*** Text under study ***

We left our rustic cabin in Cooke City, MT on the way to Red Lodge, WY across the Gallatin Range of the Rockies on the Bear Tooth Scenic Byway (Rt. 212) through the Custer and Shoshone National Forests. We took a small detour along what I could swear is called the Crazy Creek and had a great time dodging cows (free range!) and taking in the sights of both rugged gorges and gentle meandering streams. We met several riders at a lovely scenic overlook and shared some experiences and tall tales while taking in the sights. All were from the area bounded by North Dakota, Montana and Wyoming, and they were very free with their suggestions of great rides. One guy in particular, Pete from Wyoming is a rancher of some indeterminate years who was just taking a day off to ride his home-custom Harley through countryside he knows so well. Originally from San Diego, he and his wife wound up owning a ranch close to the mountains. Full of kindness and great stories, he shared richly of his knowledge of the great rides in Wyoming and Montana, and generally of his experience as a small rancher (about 65 head of cattle). It was worth hearing and we enjoyed his presence so much. We learned that life as a rancher is quite different from what folks in our region imagine. So glad he shared freely and kindly. So glad, too, that we had the good sense to listen to his story. Turns out we were headed the same way and met him again on the Beartooth Highway where we picked up where we left off.

Back to the ride. We started up the Beartooth Highway/Byway and began ascending the gorgeous road toward the pass at nearly 11,000 feet. Twisties, waterfalls, and beautiful vistas on all sides. Of course we stopped often to take it in. The road is less than 100 miles long but took us over 3 hours passing from Montana into Wyoming. There are precisely two stops where stores may be found. At one, called Top of the World, we stopped for some lunch and ran into Pete who was basking in the sun sipping a Diet Coke. Another great conversation.

*** End of Text under study ***
*** Data under study ***

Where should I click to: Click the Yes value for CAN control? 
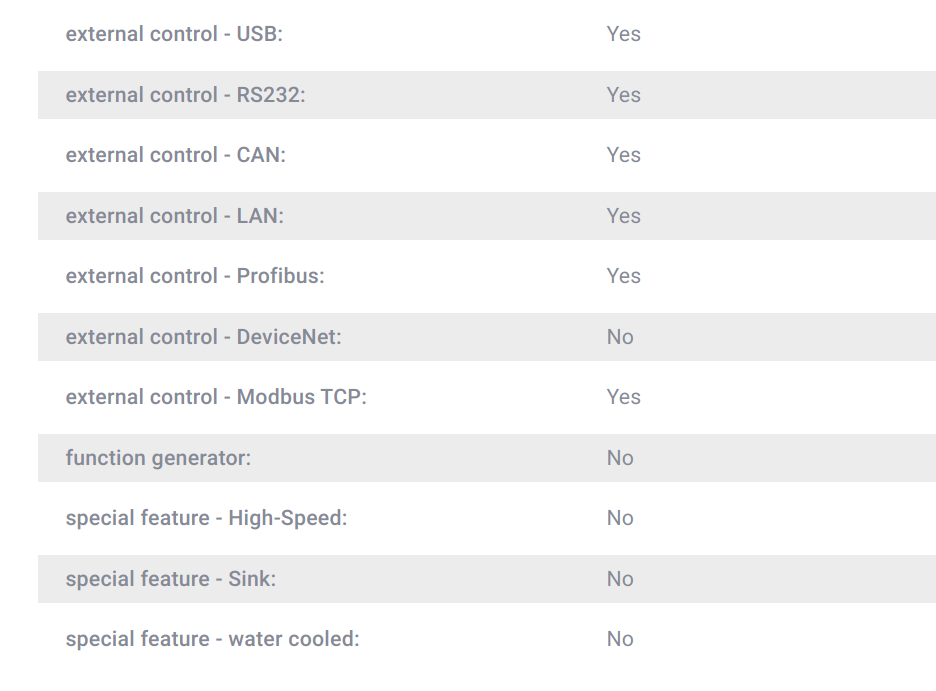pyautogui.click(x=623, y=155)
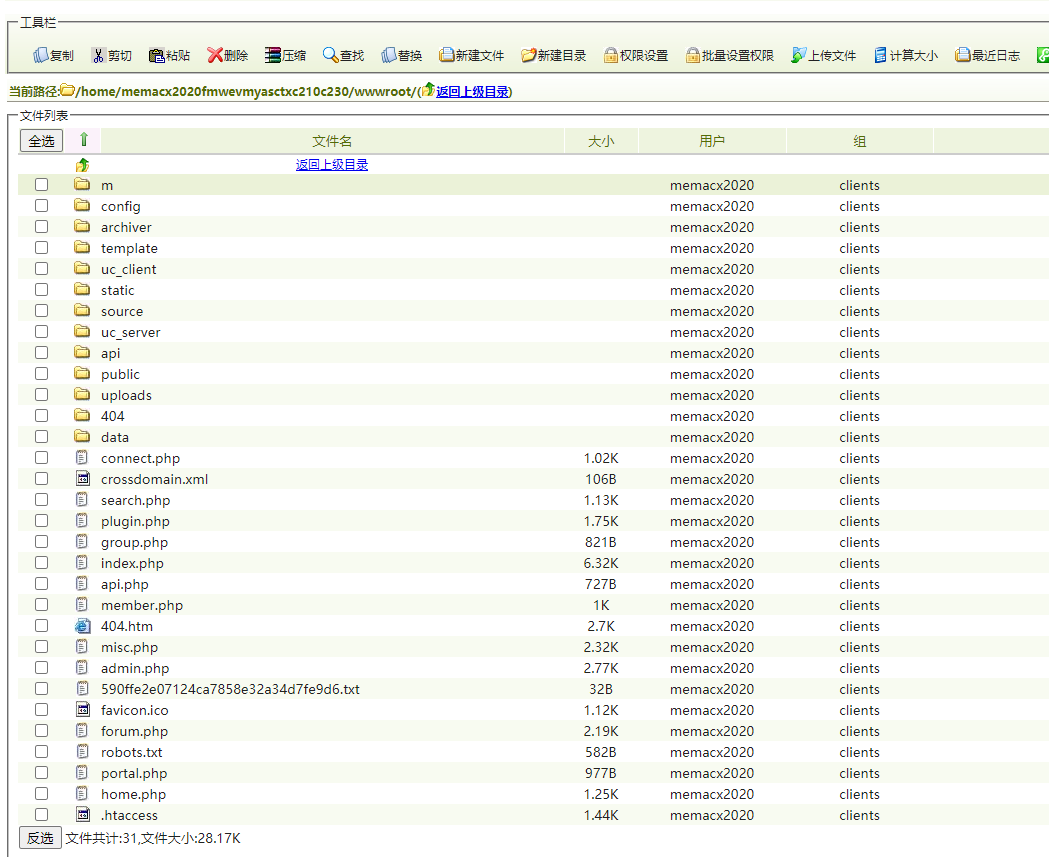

*** End of Data under study ***
*** Data under study ***

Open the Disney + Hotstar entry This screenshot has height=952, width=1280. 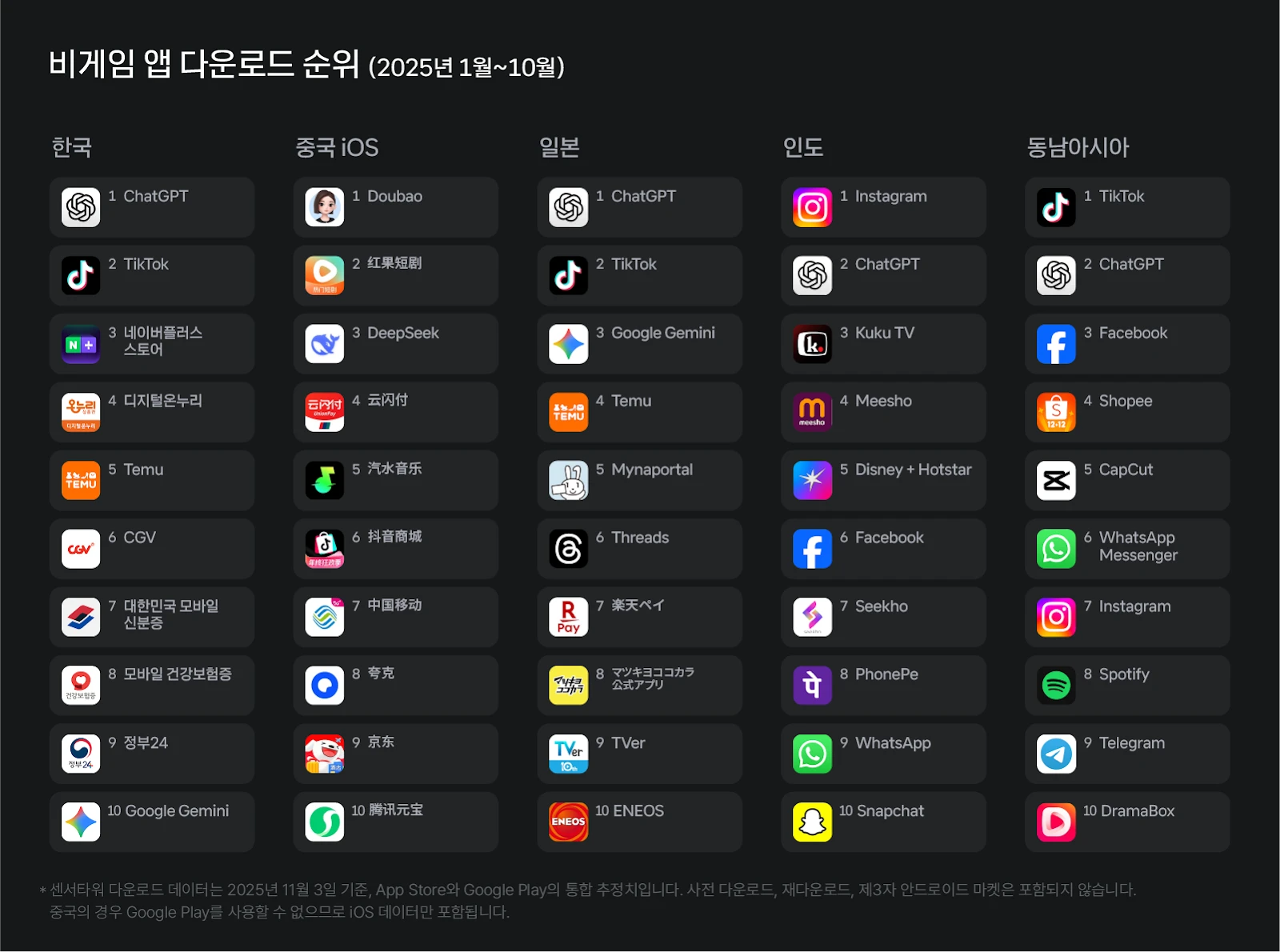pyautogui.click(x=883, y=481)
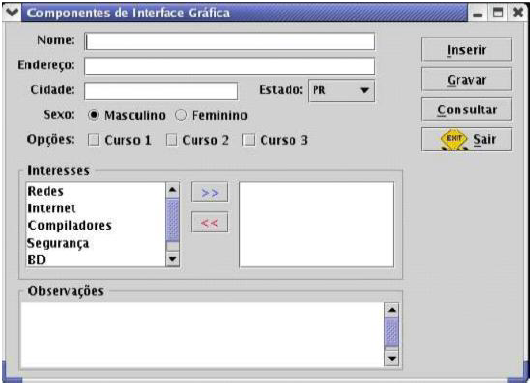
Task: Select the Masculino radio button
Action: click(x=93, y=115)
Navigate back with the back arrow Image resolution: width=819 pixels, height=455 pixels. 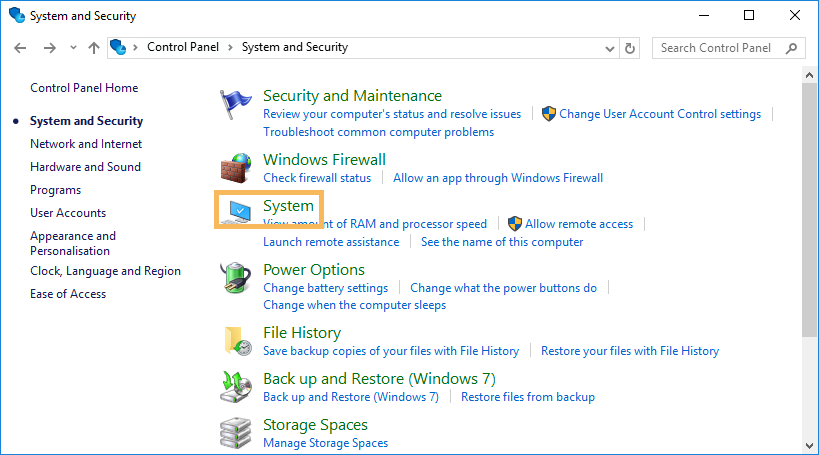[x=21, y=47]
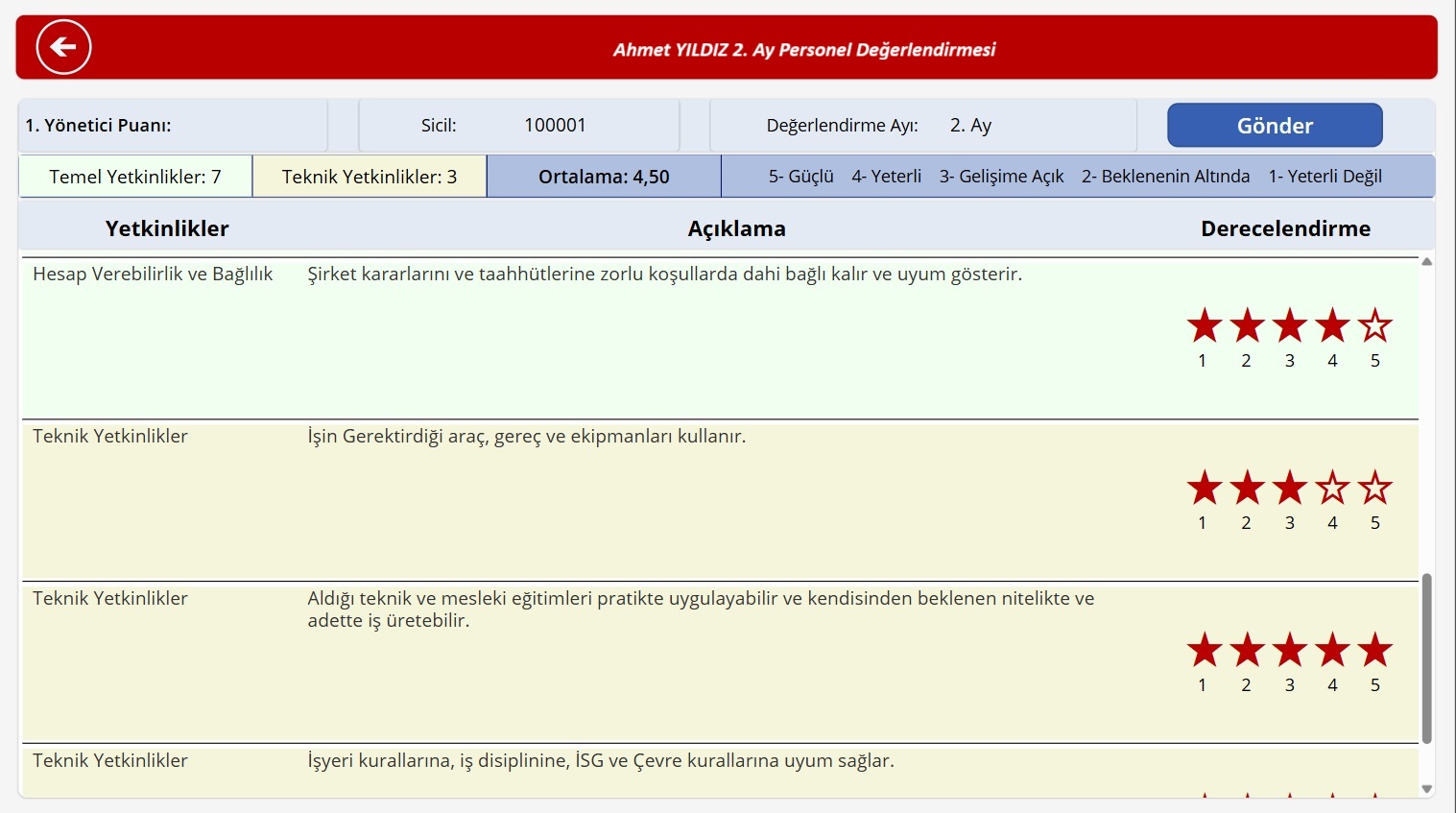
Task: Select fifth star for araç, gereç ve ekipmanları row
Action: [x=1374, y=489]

*** End of Data under study ***

→ **Problems and tasks**:
- a) In the Beartooth ride account, rewrite the paragraph that begins "Back to the ride" as a short bulleted list of its main facts.
- b) Write out the Beartooth ride account word for word, from "Back to the" up to and including "Another great conversation.".

→ **Answer list**:
- a)
- The riders climbed the Beartooth Highway toward a pass at nearly 11,000 feet.
- The road had twisties, waterfalls and beautiful views on all sides, so they stopped often.
- The road runs from Montana into Wyoming. It is under 100 miles long, but the trip took them over 3 hours.
- There are exactly two stops with stores along the way.
- At one of them, Top of the World, they stopped for lunch. There they met Pete again, who was sitting in the sun with a Diet Coke, and had another great conversation.

- b)
Back to the ride. We started up the Beartooth Highway/Byway and began ascending the gorgeous road toward the pass at nearly 11,000 feet. Twisties, waterfalls, and beautiful vistas on all sides. Of course we stopped often to take it in. The road is less than 100 miles long but took us over 3 hours passing from Montana into Wyoming. There are precisely two stops where stores may be found. At one, called Top of the World, we stopped for some lunch and ran into Pete who was basking in the sun sipping a Diet Coke. Another great conversation.